Task directions: Check each line of the listing for the string "resolution". Copy those where it appears.
(Records shown Opens)
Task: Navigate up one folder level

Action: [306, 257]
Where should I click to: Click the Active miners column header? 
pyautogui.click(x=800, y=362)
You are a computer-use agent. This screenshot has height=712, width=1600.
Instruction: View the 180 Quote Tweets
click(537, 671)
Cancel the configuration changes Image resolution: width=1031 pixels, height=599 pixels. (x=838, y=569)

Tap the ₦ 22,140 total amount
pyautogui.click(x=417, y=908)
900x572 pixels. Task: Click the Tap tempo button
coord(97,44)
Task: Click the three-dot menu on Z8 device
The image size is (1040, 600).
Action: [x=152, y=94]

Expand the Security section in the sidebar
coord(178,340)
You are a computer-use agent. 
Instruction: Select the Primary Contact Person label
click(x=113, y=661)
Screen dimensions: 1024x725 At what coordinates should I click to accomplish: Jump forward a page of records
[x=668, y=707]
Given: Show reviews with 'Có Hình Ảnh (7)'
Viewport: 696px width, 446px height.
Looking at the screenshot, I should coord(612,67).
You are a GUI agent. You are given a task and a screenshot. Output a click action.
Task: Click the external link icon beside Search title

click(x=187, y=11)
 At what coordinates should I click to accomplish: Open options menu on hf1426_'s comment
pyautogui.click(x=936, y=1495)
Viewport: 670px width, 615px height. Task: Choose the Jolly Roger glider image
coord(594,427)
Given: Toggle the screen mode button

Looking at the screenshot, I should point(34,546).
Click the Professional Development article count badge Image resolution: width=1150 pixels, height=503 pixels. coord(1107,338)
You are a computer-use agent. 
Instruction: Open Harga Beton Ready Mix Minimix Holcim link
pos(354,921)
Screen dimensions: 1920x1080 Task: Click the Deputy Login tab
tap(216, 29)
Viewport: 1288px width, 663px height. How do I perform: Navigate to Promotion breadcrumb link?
(Records shown Closes)
Response to the task:
Cancel the configuration changes Image resolution: width=1031 pixels, height=599 pixels. (x=838, y=569)
Click the Professional Development article count badge Image resolution: width=1150 pixels, height=503 pixels. coord(1107,338)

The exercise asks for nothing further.